During the DEIS, a detailed wetland delineation was conducted for the entire corridor in Montgomery and Prince George’s Counties. CRI was responsible for identifying all Waters of the U.S., including wetlands in the eastern portion of the CSB, along an approximately 16-mile-long by 600-foot-wide study area. All waters of the U.S., including wetlands, were identified and functional assessments were completed for each wetland. Over 40 acres of wetlands and over 15 miles of stream were delineated by CRI. GIS mapping layers of identified resources were created for use by the project team. CRI coordinated with natural resource agencies and regulators and led agency field reviews of representative, questionable, and high-quality wetlands/waterways. CRI utilized the Maryland Stream Mitigation Framework (MSMF) for quantification of stream impacts and mitigation where unavoidable impacts to waterways will occur.  In support of this, CRI completed assessments of stream function and quality utilizing the Stream Functions Pyramid Framework (SFPF) Rapid Assessment Methodology with numeric scoring and EPA’s Rapid Bioassessment Habitat Forms.  All mapping, data sheets, and wetland/waters descriptions for identified waters of the U.S., including wetlands, were prepared in accordance with the technical field and data management protocols and used to prepare a detailed wetland delineation report which was summarized in the Natural Resources Technical Report (NRTR). CRI assisted with ongoing field assessments of natural resources as project design progressed through FEIS for refinements in the proposed project limits of disturbance (LOD) and for development of preliminary on-site and off-site stormwater management.

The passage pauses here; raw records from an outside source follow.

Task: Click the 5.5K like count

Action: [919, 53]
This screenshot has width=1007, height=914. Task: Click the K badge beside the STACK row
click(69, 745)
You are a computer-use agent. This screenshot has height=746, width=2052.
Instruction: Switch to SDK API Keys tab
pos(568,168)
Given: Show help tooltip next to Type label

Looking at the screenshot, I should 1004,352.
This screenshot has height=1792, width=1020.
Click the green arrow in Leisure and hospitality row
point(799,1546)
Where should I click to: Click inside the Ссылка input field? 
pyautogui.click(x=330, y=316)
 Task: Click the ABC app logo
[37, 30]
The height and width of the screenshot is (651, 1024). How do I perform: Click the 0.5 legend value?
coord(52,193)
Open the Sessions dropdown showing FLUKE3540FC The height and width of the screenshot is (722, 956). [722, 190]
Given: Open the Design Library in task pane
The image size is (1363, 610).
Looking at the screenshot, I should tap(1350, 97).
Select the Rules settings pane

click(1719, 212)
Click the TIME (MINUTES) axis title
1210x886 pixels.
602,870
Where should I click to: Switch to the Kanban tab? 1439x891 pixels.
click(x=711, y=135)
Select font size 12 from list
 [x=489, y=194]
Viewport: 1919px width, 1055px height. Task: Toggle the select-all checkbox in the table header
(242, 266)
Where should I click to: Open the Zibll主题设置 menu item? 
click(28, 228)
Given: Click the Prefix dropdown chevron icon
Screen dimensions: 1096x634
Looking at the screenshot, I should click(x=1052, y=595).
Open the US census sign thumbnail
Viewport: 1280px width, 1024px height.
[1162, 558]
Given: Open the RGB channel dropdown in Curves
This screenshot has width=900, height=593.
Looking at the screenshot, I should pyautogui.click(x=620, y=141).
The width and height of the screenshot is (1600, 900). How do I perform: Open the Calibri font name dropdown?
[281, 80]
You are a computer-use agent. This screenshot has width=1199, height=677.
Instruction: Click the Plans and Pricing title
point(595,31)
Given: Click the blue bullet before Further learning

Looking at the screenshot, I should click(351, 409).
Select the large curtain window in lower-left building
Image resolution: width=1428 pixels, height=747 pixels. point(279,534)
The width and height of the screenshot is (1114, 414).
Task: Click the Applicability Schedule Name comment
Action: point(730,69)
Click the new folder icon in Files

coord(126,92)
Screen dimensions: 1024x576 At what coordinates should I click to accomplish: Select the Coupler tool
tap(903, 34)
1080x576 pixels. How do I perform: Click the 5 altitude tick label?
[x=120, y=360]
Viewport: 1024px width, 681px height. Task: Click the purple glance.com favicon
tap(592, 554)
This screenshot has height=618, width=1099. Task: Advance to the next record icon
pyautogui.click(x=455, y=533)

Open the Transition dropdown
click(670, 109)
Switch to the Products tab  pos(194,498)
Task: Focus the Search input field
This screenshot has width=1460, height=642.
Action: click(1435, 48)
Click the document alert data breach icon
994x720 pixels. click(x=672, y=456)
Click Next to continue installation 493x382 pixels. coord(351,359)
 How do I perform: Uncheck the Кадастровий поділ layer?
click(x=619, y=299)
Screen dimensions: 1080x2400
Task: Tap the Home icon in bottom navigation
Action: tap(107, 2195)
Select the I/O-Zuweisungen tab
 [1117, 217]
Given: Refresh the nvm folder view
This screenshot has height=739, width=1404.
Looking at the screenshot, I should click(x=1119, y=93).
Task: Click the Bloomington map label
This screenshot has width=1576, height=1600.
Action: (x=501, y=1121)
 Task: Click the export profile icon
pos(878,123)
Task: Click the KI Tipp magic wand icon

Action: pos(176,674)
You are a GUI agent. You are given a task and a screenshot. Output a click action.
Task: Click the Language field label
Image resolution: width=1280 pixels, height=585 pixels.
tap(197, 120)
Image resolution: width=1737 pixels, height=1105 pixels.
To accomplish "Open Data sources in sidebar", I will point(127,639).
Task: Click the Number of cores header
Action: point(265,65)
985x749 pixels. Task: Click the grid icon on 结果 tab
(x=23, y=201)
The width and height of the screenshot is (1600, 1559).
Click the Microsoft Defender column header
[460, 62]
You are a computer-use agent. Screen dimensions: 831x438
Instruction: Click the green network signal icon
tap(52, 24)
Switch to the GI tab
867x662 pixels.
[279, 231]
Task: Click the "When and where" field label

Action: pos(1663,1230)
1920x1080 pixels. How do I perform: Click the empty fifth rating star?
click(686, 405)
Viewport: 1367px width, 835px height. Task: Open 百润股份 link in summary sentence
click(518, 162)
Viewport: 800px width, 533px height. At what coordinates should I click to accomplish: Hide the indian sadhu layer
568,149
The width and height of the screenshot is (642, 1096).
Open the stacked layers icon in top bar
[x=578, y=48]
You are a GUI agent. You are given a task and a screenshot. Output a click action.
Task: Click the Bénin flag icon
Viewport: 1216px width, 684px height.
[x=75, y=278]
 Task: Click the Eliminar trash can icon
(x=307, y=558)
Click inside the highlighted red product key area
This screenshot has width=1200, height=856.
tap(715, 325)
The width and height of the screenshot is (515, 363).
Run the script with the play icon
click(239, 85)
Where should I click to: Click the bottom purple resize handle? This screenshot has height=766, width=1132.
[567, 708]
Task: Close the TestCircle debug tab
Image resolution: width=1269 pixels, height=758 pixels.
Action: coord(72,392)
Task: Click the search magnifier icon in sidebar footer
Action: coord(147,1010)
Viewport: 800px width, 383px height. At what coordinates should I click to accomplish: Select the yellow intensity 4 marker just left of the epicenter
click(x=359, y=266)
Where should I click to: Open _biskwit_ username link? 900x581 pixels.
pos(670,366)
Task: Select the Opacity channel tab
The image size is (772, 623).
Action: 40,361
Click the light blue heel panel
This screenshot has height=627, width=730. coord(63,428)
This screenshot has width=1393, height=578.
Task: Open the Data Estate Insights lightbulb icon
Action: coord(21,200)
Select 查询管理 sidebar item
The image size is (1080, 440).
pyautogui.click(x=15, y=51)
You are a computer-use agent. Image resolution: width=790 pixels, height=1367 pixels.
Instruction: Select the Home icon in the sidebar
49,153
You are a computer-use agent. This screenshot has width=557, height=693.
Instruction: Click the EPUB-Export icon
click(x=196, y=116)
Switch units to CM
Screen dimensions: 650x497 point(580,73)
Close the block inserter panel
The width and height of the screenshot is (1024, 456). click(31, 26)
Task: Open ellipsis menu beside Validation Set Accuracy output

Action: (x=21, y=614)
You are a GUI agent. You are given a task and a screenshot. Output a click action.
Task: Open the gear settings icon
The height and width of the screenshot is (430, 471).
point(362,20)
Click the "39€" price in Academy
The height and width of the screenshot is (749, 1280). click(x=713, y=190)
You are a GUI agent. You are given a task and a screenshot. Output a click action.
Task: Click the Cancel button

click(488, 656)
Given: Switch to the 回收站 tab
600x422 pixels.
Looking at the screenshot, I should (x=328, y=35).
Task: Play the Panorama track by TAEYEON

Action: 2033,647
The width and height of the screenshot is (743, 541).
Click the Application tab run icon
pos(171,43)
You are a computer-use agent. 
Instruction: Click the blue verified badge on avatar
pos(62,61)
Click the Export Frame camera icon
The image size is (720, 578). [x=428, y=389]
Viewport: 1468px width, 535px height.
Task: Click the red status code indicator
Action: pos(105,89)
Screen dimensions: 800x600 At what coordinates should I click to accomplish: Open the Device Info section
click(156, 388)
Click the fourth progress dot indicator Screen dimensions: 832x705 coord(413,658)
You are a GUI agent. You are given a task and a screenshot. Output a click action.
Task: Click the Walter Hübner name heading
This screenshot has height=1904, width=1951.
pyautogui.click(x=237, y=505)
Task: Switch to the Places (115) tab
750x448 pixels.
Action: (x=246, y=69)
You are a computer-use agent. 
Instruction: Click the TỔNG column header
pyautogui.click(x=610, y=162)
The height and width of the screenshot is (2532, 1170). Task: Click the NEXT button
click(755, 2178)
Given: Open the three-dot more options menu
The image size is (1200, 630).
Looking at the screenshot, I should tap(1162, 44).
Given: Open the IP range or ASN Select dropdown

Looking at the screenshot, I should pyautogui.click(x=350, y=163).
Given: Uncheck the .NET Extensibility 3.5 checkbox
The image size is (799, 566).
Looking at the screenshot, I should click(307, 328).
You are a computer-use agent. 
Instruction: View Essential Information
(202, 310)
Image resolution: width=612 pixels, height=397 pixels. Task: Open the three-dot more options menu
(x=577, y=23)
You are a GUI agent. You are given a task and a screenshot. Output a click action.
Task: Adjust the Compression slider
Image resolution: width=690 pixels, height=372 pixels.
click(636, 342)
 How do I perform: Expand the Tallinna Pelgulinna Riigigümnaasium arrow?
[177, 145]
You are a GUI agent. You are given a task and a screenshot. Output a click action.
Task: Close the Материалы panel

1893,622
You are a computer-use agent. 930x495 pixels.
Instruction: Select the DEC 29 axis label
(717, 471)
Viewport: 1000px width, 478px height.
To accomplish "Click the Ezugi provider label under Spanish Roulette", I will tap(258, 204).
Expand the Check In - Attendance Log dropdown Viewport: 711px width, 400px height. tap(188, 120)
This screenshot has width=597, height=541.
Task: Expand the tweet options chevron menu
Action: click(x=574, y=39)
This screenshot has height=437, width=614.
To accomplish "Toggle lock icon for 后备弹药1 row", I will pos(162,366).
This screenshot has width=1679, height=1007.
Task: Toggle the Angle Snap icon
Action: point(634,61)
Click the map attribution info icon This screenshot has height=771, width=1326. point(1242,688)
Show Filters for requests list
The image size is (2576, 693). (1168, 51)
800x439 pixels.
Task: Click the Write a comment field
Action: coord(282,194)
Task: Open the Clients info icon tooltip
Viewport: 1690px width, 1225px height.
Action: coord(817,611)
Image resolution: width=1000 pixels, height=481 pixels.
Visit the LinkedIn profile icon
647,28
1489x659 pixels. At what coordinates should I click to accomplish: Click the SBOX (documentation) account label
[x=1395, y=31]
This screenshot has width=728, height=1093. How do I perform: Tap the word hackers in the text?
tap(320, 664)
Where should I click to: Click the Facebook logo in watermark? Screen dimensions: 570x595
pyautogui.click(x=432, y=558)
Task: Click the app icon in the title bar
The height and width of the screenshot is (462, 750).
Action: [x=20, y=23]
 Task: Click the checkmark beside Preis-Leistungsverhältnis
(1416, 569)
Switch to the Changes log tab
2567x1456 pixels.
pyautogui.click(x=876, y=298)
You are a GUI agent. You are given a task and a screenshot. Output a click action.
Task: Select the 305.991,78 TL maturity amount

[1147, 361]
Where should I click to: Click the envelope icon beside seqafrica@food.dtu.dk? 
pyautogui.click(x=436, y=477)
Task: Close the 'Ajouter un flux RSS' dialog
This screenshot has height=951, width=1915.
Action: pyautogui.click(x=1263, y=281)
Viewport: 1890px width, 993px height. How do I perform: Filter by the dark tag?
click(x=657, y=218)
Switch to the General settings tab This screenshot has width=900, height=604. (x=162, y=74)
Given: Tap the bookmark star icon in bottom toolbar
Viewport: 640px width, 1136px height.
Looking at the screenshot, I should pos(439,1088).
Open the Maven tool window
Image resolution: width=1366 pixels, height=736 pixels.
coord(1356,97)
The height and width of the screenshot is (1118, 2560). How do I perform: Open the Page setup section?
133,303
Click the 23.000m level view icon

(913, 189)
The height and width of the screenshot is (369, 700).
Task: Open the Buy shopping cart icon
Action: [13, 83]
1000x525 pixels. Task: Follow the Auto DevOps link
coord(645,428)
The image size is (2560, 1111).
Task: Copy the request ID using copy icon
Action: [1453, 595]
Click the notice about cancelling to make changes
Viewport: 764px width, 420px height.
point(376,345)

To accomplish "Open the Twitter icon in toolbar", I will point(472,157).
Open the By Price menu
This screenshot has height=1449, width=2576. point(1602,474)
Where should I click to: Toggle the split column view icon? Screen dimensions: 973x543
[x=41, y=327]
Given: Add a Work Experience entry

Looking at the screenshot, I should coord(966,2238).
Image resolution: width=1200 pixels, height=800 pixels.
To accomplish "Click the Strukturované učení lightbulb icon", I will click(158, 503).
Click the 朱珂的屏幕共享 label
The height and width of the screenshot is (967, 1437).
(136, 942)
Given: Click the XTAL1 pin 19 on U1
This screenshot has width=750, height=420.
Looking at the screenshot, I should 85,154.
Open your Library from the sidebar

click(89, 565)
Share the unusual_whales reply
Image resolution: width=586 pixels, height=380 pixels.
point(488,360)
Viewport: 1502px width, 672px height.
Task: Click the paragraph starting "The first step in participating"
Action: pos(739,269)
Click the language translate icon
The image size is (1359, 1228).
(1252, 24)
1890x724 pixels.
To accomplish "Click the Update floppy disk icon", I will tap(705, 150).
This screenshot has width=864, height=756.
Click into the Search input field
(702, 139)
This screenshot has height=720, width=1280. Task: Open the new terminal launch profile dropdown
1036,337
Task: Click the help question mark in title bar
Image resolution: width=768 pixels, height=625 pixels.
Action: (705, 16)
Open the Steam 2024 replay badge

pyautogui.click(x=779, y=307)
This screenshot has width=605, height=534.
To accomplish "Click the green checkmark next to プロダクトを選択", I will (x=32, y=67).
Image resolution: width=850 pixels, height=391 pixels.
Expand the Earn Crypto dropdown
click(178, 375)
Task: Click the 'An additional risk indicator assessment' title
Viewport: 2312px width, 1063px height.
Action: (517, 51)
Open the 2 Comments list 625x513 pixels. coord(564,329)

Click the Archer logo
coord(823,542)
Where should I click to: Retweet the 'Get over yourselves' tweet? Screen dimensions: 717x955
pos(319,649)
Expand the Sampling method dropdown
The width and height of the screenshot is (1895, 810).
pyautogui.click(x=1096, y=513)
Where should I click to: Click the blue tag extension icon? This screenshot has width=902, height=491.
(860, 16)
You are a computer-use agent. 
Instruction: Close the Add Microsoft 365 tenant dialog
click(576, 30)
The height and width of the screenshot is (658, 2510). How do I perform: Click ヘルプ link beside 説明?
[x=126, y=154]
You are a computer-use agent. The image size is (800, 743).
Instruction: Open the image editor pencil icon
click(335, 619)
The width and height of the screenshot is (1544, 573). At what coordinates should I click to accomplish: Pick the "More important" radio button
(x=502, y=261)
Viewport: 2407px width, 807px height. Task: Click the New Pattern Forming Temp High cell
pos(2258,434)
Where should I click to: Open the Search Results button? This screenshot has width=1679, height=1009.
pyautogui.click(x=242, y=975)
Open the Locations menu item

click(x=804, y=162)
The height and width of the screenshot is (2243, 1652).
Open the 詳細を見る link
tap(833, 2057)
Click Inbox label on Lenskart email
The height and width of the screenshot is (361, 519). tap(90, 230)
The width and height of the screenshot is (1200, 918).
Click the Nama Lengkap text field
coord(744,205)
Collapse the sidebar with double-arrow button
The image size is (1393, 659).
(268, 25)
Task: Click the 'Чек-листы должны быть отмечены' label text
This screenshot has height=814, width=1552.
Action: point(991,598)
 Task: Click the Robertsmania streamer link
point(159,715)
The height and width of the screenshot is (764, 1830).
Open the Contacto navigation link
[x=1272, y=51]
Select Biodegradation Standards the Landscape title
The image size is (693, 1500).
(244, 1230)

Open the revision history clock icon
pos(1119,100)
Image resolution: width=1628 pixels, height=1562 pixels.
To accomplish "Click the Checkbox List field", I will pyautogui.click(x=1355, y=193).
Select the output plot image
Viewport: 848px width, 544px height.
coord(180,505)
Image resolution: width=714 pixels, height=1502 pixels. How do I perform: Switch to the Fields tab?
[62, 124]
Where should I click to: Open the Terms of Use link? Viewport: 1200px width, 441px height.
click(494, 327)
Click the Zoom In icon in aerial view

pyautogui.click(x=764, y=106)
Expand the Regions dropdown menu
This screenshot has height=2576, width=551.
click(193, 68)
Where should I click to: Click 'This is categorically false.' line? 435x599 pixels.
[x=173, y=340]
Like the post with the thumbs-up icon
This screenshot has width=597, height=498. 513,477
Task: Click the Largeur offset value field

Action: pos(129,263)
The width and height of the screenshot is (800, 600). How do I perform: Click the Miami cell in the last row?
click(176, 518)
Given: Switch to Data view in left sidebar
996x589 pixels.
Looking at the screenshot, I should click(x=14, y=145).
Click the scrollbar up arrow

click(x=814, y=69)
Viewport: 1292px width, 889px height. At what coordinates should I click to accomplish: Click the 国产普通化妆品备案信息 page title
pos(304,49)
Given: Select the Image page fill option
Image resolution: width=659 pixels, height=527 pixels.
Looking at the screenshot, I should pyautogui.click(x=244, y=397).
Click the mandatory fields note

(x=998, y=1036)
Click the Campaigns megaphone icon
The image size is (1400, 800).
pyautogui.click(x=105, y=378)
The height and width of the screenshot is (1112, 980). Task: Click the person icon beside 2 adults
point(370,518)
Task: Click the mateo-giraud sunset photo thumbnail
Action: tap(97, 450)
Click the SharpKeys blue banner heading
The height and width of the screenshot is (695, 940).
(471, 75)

During NEPA coordination, regulatory agencies were contacted regarding the presence of rare, threatened, or endangered (RTE) species within the CSB. The Maryland Department of Natural Resources Wildlife and Heritage Service (DNR-WHS) and National Park Service (NPS) identified the potential presence of several RTE plant species within the CSB on NPS lands near the Potomac River. CRI conducted habitat assessments and targeted species surveys within the CSB and identified suitable habitat and several of the RTE plant species. A report identifying areas of suitable habitat and the results of the targeted species survey was prepared and provided to DNR and NPS. Based on the results of the targeted RTE plant surveys, at least six RTE species occur within the project LOD. Coordination with the NPS and DNR has continued regarding measures to minimize RTE plant impacts, including protection fencing along the LOD and the use of matting for temporary access and construction areas to minimize soil compaction. Temporarily disturbed areas will be restored post-construction and replanted with the appropriate RTE plant species. Further coordination is ongoing with the agencies to determine whether additional offsite RTE plant mitigation will be required. The U. S. Fish and Wildlife Service (USFWS) identified federally listed RTE bat species potentially occurring within the CSB, including the endangered Indiana bat and threatened northern long-eared bat. At the request of USFWS, CRI conducted visual surveys of bridges proposed to be expanded or replaced that could serve as suitable roosting habitat for bats the surveys on 14 bridges and associated ramps during summer 2019. The undersurfaces of all bridges were visually inspected for the presence of bats or bat guano. CRI found five big brown bats individually roosting within crevices of separate piers on a single bridge. None of the federally listed bats were observed. CRI also conducted evening emergence surveys at the American Legion Bridge and Northwest Branch Bridge. No bats were conclusively observed flying from the bridge structures, but several flying near the bridges may have been roosting beneath the structures. Bat guano was also found beneath piers of the American Legion Bridge on the Maryland shoreline. Following all bat surveys, CRI completed a report that was submitted to the USFWS that summarized the results of the visual bridge surveys and emergence surveys.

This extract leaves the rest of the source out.